■ **Data supplied**:
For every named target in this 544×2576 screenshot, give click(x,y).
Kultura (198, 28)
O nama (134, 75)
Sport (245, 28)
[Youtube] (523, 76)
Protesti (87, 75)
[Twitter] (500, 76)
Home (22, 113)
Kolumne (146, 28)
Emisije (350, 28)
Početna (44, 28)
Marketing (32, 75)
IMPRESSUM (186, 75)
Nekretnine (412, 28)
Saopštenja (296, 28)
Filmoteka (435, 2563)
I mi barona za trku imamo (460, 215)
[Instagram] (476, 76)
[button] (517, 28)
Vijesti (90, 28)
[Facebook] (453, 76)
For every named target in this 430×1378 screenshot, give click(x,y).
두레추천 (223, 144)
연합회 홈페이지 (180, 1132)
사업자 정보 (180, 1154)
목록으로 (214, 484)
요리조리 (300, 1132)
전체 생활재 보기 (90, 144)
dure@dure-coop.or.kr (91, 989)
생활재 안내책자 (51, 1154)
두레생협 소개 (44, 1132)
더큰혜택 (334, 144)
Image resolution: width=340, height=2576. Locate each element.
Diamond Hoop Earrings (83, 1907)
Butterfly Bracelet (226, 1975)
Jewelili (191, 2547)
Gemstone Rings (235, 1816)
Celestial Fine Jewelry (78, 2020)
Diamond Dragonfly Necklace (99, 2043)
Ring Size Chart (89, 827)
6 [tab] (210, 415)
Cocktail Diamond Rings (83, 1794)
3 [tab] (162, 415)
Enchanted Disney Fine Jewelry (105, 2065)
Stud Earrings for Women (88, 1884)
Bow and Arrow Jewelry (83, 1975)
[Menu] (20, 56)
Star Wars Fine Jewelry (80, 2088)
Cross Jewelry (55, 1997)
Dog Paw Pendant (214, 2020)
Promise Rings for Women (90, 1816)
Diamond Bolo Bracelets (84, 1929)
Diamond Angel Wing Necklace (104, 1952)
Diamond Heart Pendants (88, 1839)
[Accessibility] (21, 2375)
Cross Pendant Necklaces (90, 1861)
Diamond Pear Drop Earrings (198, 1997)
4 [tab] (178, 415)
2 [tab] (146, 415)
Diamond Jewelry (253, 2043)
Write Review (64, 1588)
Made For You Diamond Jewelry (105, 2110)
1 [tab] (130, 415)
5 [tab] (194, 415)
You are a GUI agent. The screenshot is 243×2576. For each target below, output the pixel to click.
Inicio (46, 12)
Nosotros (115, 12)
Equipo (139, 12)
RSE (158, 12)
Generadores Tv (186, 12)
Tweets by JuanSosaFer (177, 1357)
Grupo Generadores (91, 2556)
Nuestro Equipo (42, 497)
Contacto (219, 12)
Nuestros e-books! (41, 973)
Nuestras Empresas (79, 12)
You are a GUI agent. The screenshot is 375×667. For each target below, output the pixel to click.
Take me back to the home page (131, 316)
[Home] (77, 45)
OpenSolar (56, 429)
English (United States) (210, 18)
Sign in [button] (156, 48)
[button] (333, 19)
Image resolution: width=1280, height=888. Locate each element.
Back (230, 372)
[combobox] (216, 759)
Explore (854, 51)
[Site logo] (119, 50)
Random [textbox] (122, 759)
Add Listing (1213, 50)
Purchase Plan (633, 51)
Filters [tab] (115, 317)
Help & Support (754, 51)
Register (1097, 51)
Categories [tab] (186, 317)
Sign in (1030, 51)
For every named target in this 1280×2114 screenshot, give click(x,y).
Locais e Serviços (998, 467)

■ **Directions**:
Copy exactly the lines that run from the first line of the data to the line containing "[Facebook] (453, 76)", please, with both ends included and nothing else.

■ **Result of this task**:
For every named target in this 544×2576 screenshot, give click(x,y).
Kultura (198, 28)
O nama (134, 75)
Sport (245, 28)
[Youtube] (523, 76)
Protesti (87, 75)
[Twitter] (500, 76)
Home (22, 113)
Kolumne (146, 28)
Emisije (350, 28)
Početna (44, 28)
Marketing (32, 75)
IMPRESSUM (186, 75)
Nekretnine (412, 28)
Saopštenja (296, 28)
Filmoteka (435, 2563)
I mi barona za trku imamo (460, 215)
[Instagram] (476, 76)
[button] (517, 28)
Vijesti (90, 28)
[Facebook] (453, 76)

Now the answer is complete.